What took Chrylser so long? The bigger scandal is that they allowed these cars to be sold in the first place. Why?

thejohnp says: 10:33 AM, 02.12.10

Just as long as they don't bring back a storied name from the past and attach it to a subpar vehicle.

billddrummer says: 1:43 PM, 02.12.10

I agree with guy1974. Who let these cars out to the public anyway, and why didn't the company respond sooner. Which begs another question: Who are these guys, anyway?

Back in the 1970s, Lee Iaccoca was the face of Chrysler. Now, Robert Whitacre and Bob Lutz have become the faces of GM. But I don't remember even seeing a picture of Ralph Giles.

To me, this is grasping at feeble straws.
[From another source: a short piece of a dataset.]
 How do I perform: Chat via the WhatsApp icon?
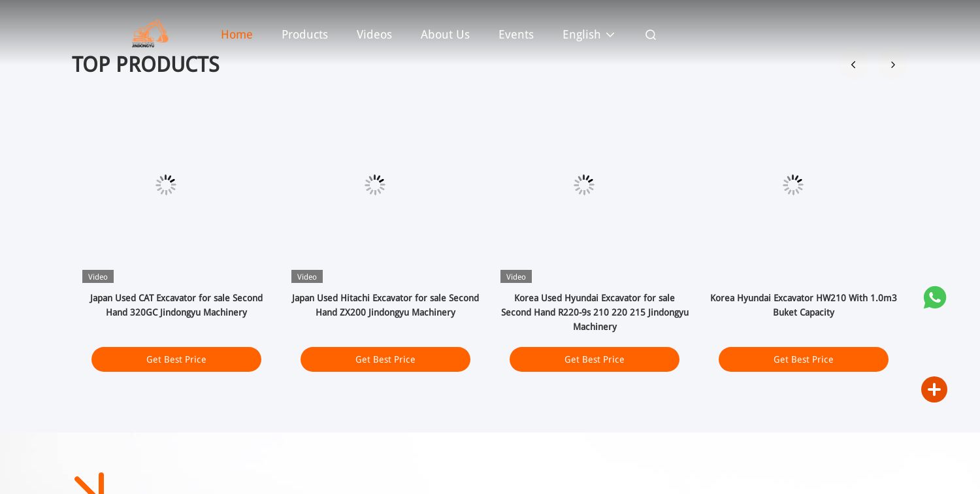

Fiat, where are you?

dg0472 says: 2:32 PM, 02.12.10

Let's see. The Dodge's predecessor was the Stratus, which replaced the Spirit, which replaced the Aries, which replaced the Aspen, which replaced the Dart, which essentially replaced the Lancer. Sure wouldn't be the first time Chrysler's changed the name.

tomcatt630 says: 9:44 AM, 02.16.10

It couldn't hurt to bring back the 'cloud' names, Cirrus and Stratus. Midsized Mopar names from the past, such as Coronet or LeBaron could work too. Maybe even Satellite or Belvedere.